I was looking at my Facebook and I came across this image and just had to share:



I've had this fear that people would think that because I'm loosing a very significant amount of weight (106lbs as of today) that I would change. The truth is, in my eyes at least, I'm now becoming the person I was supposed to be this whole time. The core of our being doesn't change when we shed weight. I might take more pride in my appearance, like to put make-up on or a nicer outfit. I might walk a little taller. I might take more risks and put myself out there, but I didn't change. I was buried under so much more than just pounds. I was buried in insecurities, paranoia, fear, shame and self doubt. When you have all those pushing down on you, you can't truly be yourself. I feel as I go through this journey I am finally on the road to finding myself. Finding out who I really am, what I really like, how I fit in and I'm enjoying it all. I am confident to take steps and try new things, even if I might fail. 

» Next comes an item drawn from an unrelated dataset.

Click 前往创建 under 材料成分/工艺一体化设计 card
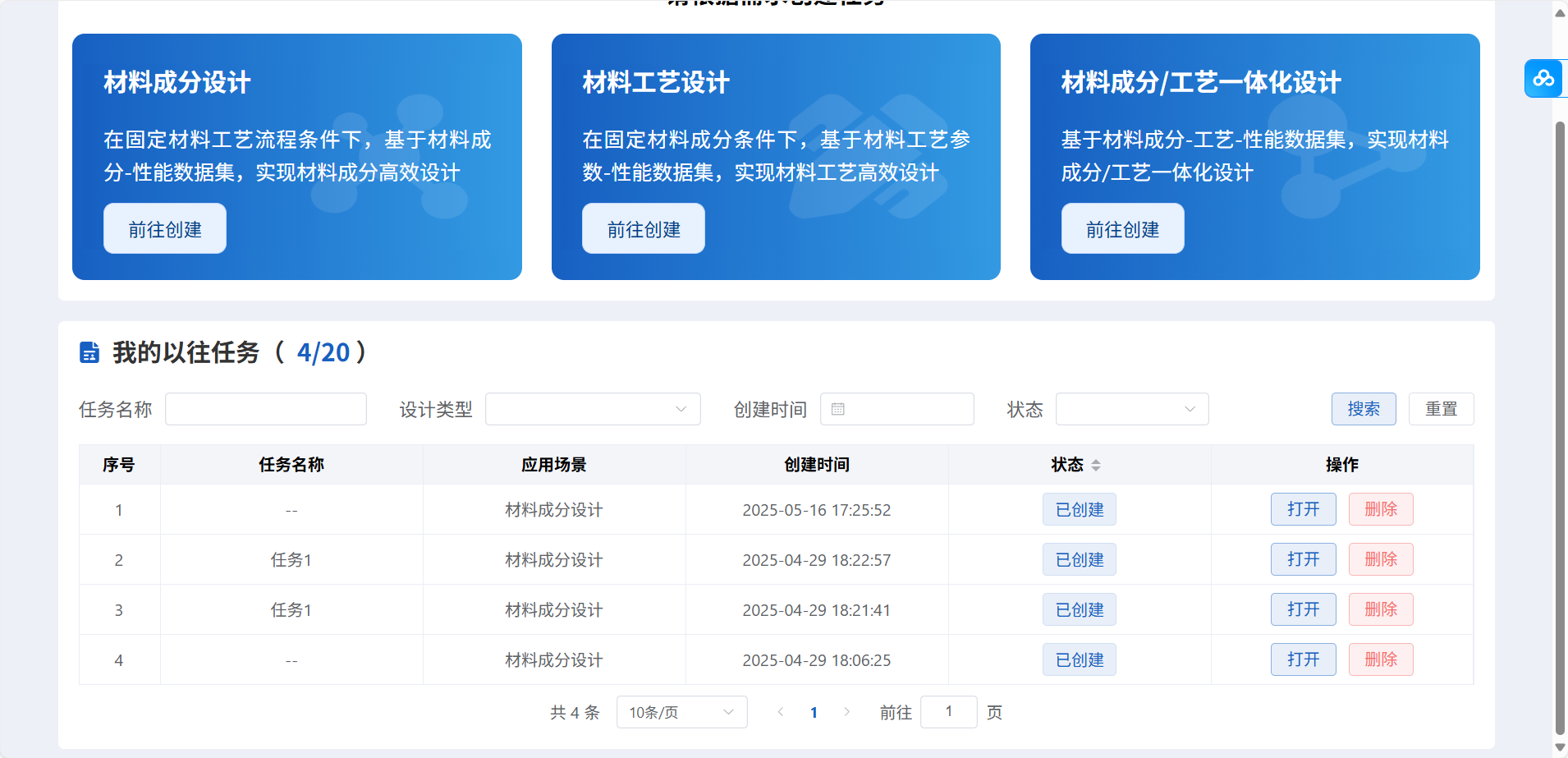The width and height of the screenshot is (1568, 758). point(1122,229)
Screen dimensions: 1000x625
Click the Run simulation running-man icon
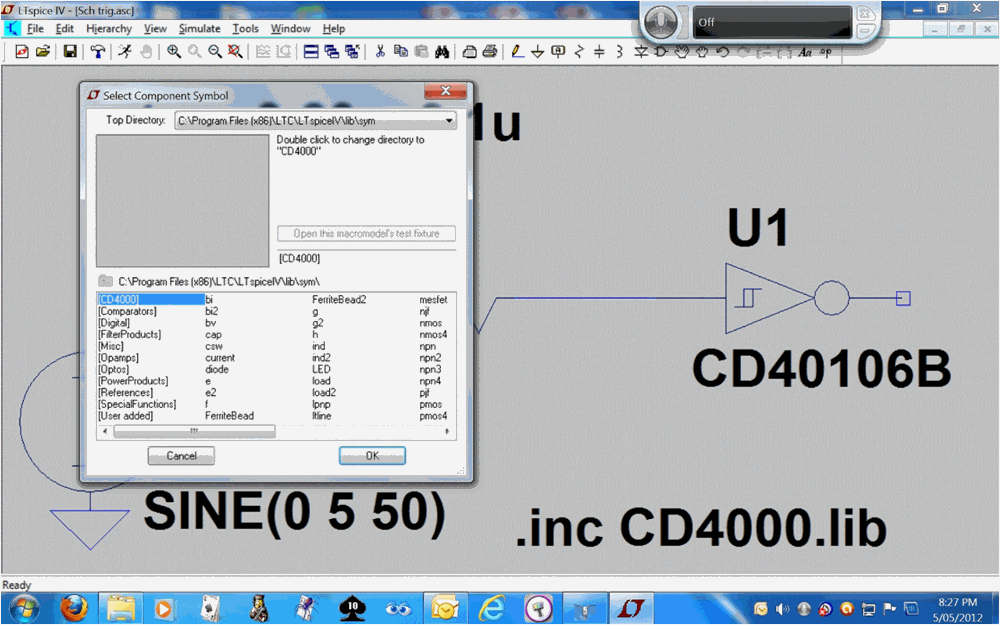coord(124,51)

Your heart doesn't change because you loose weight either. My love for my Husband, Son, Family & Friends is even more so now. They all have helped me on my journey in their own ways. I am truly thankful for all the support and love I have received from each and every one of them. They say that Weight Loss Surgery can make a good relationship better and a bad relationship worse. I'm very proud to be in that first group with ALL of the important people in my life. I have gained so much respect & love for them as they have for me. 

Knowing that this is a life journey and not just a fad or another "diet" means that I will continue to evolve emotionally and grow into my new body. I am looking forward to what is to come, because I know it will only be good. Challenges don't stop me in my tracks anymore and I'm ready to keep working towards the ultimate goal; finding myself. 

1 comment:

  1. that's my girl I couldn't be prouder of you ! you are and allways will be an amazeing person and your mothers love will never die for you!!!!